[AUFGABENSTELLUNG] Prüfe anhand des Textes über gefährliche Menschen, ob diese Aussagen zutreffen: 1. Man erkennt meist schon im Voraus, dass man die falsche Person unterstützt. 2. Es fällt leicht, sich gefährlichen Menschen zu entziehen. 3. Für den privaten Bereich führt der Text die Redensart „Liebe macht blind“ an. Beantworte jede Aussage mit Ja oder Nein und zitiere dazu wörtlich die entscheidenden Worte des Textes.

Gefährliche Menschen

In der Regel fällt es einem erst hinterher wie Schuppen von den Augen: Man hat dazu beigetragen, die falsche Person in Politik und Gesell­schaft an die Macht zu bringen. Oder im Privaten: Man hat dem oder der Falschen sein Vertrauen geschenkt. Manches Idol entpuppt sich im Nachhinein als Schar­latan. Doch dann ist es oft zu spät zur Umkehr. Zu viel hat sich schon ereignet – bis hin zur Katastrophe. Das Unheil, das gefähr­liche Menschen anrichten, kann sich sowohl im persön­lichen Bereich des Einzelnen abspielen als auch zum Verhängnis für ganze Völker werden. Die Deutschen haben es erfahren.

Gefähr­liche Menschen sind perfekte Verführer. Sie schaffen es, ihre Schat­ten­seiten unsichtbar zu machen. Sie blenden mit Liebens­wür­digkeit, mit überzeu­genden Verspre­chungen, mit plausiblen Erklä­rungen, mit klaren Handlungs­weisen, mit brillanter Rhetorik, mit makel­losem Auftreten. So finden sie schnell Gefolg­schaft, die ihren Einfluss verstärkt. Es wird schwer, sich ihnen zu entziehen. Man wird verein­nahmt, wird abhängig gemacht und vor den Karren gespannt. Es gibt keinen anderen Orien­tie­rungs­ho­rizont mehr. Im Privaten sagt man: Liebe macht blind.

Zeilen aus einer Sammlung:
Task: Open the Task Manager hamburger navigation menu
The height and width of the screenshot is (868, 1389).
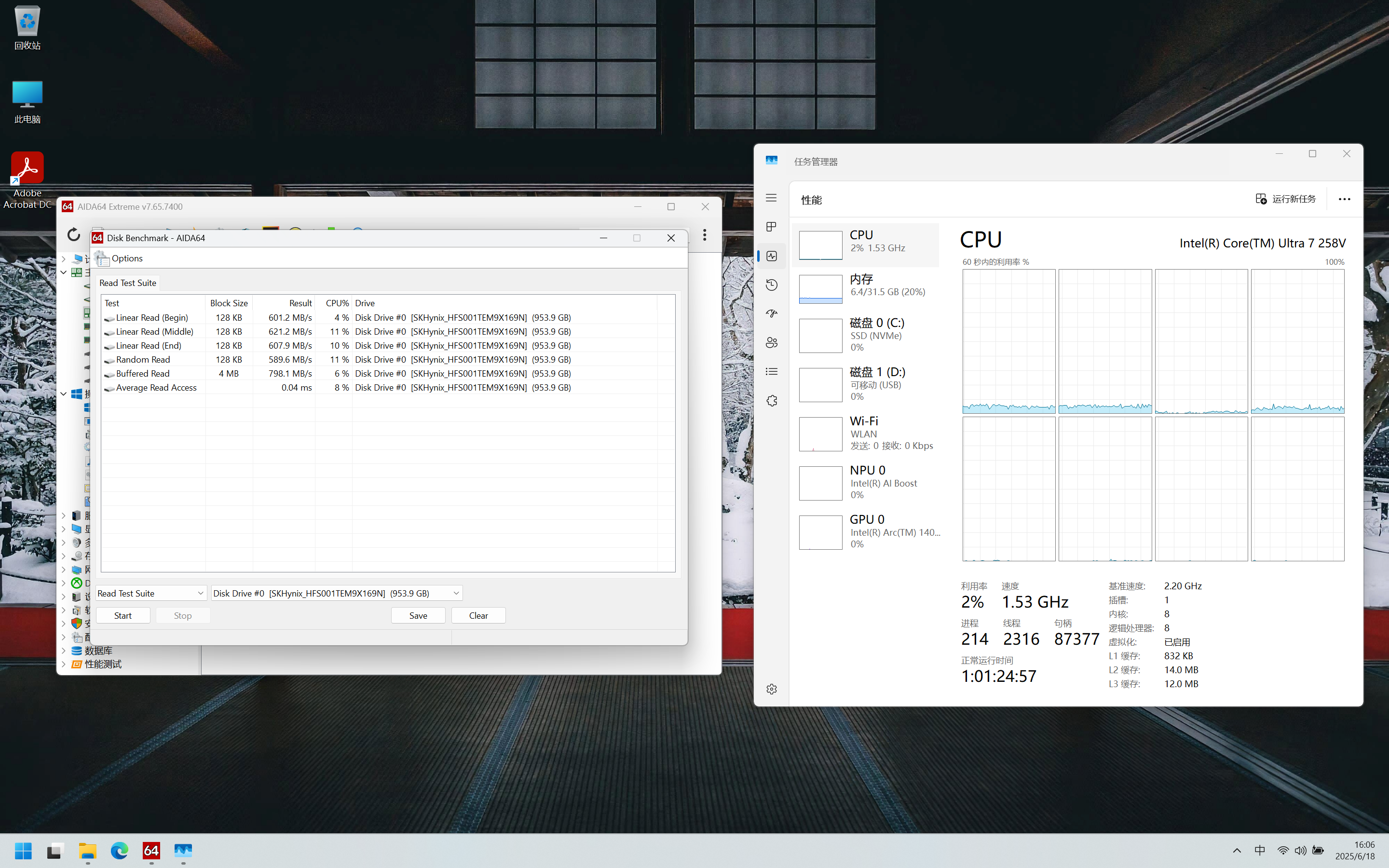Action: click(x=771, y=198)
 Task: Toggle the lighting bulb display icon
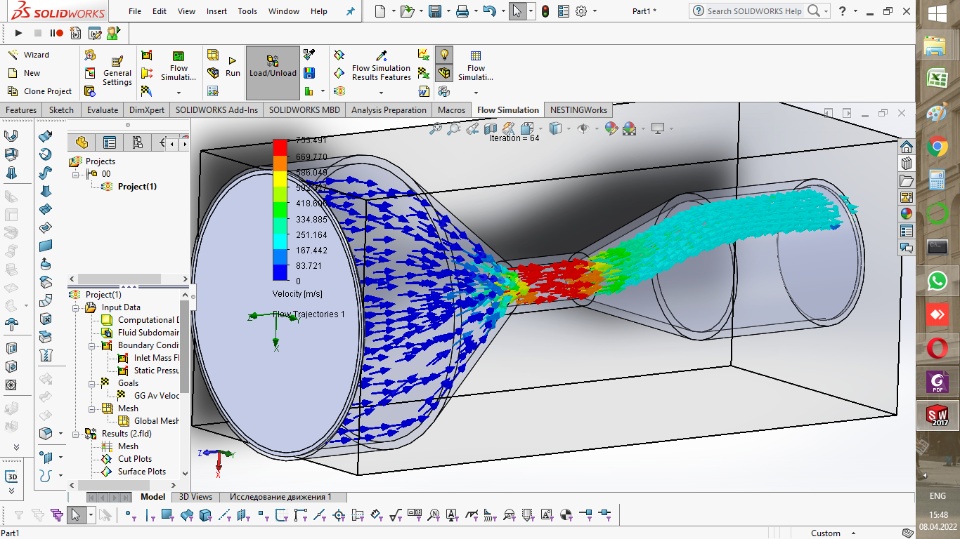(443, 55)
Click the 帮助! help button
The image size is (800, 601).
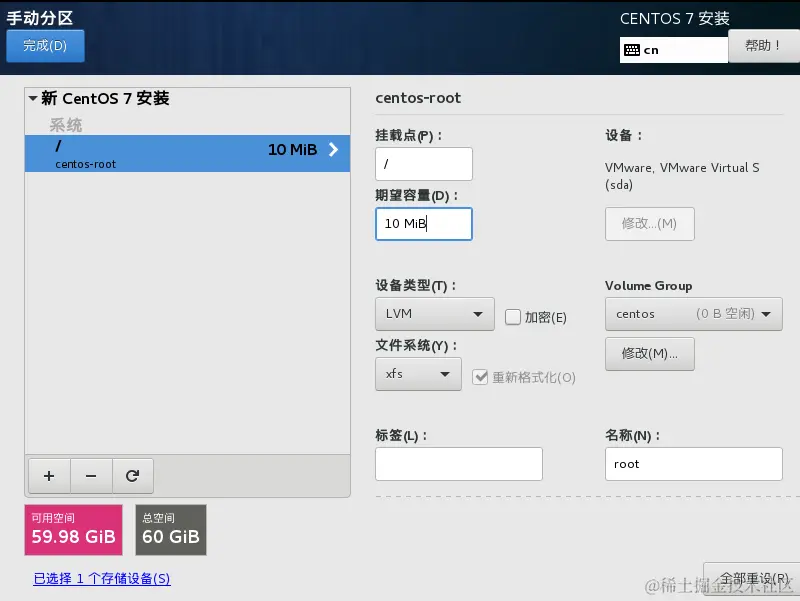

[ENDERGEBNIS]
1. Nein: „In der Regel fällt es einem erst hinterher wie Schuppen von den Augen“
2. Nein: „Es wird schwer, sich ihnen zu entziehen.“
3. Ja: „Im Privaten sagt man: Liebe macht blind.“